Assume $f(\vec x)$, which is Lipschitz continuous, has two local optima $\vec x_1^*$ and $\vec x_2^*$( $\vec x_1^*$ is the global minimum). We start the gradient-descent algorithm from $\vec x_0$ and $\left \|\vec x_0 – \vec x_1^* \right \| \leq \left \|\vec x_0 – \vec x_2^* \right \|$. Additionally, we know between $\vec x_0$ and $\vec x_1^*$, $f(\vec x)$ is convex, but between $x_1^*$ and $x_2^*$, $f(\vec x)$ is not convex.

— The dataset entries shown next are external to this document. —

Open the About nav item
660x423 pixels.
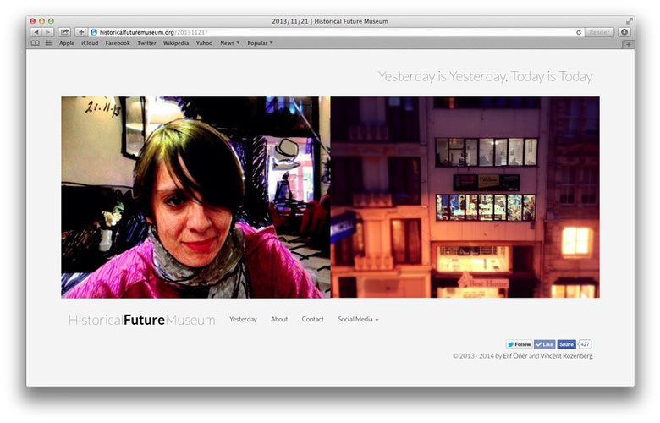pyautogui.click(x=279, y=320)
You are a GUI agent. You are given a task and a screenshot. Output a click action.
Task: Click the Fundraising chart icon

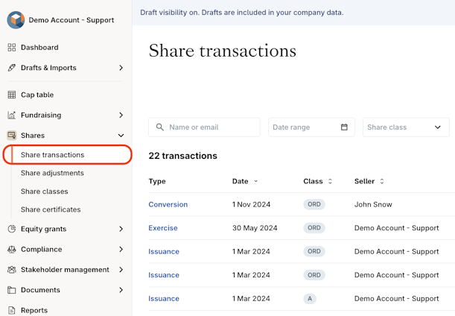pos(12,116)
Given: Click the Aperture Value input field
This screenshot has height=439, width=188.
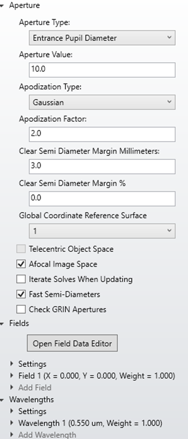Looking at the screenshot, I should click(102, 70).
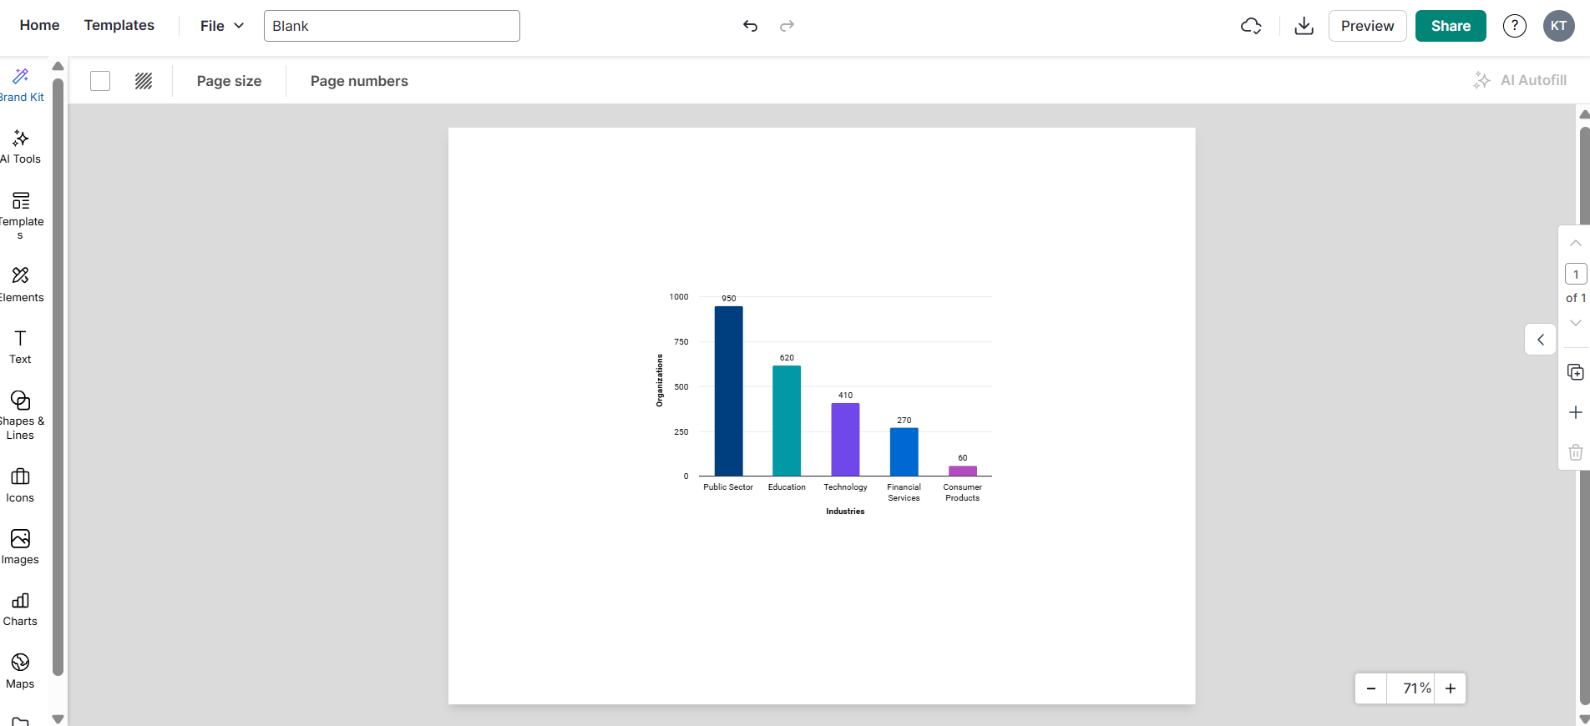Click the undo arrow

(750, 26)
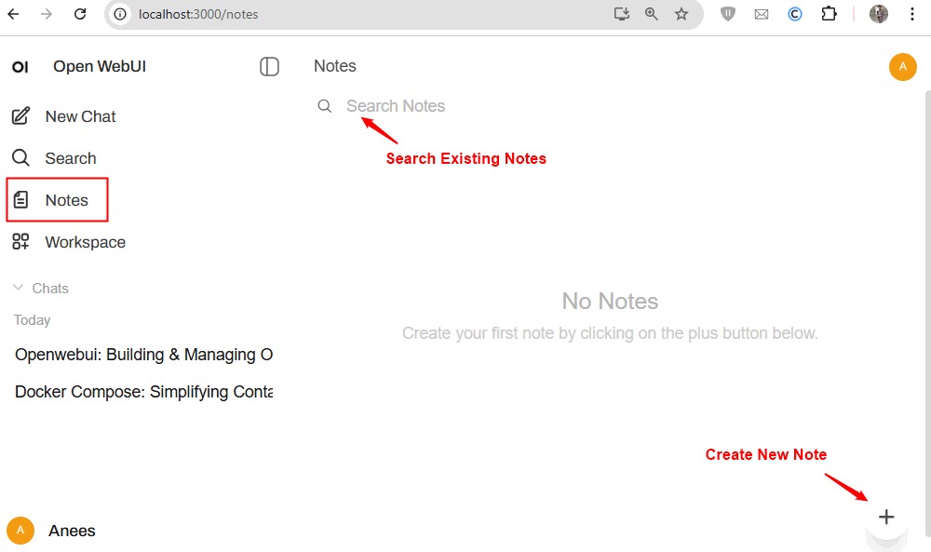Click the browser zoom magnifier icon

[x=652, y=14]
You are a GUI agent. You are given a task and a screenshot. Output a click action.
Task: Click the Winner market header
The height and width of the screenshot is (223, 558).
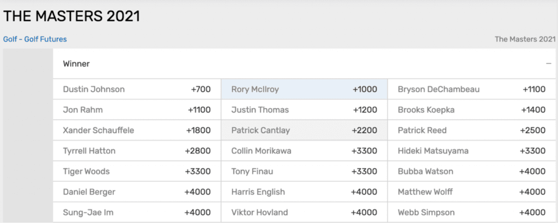click(x=76, y=64)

Can we say initialized at $\vec x_0$ using gradient-descent algorithm and it always converge to $\vec x_1^*$ rather than $\vec x_2^*$? Is there any THM to support this? Is there any other way to do this?
Best Answer
The distance between pairs of points doesn't have anything to do locally with the directional derivative of the function as it varies in between trajectories from $x_0$ to the two points $x_1,x_2$. You could have $||x_0 - x_1|| < ||x_0 - x_2||$ and yet the local gradient at $x_0$ says to go toward point $x_2$ instead of $x_1$. And convexity/lack of convexity in the middle range between $x_0$ and $x_1,x_2$ has nothing to do with it either, because gradient descent is a local method that just relies on gradients and not second derivatives. You could very well converge to $x_2$ with gradient descent. Maybe not with more sophisticated methods.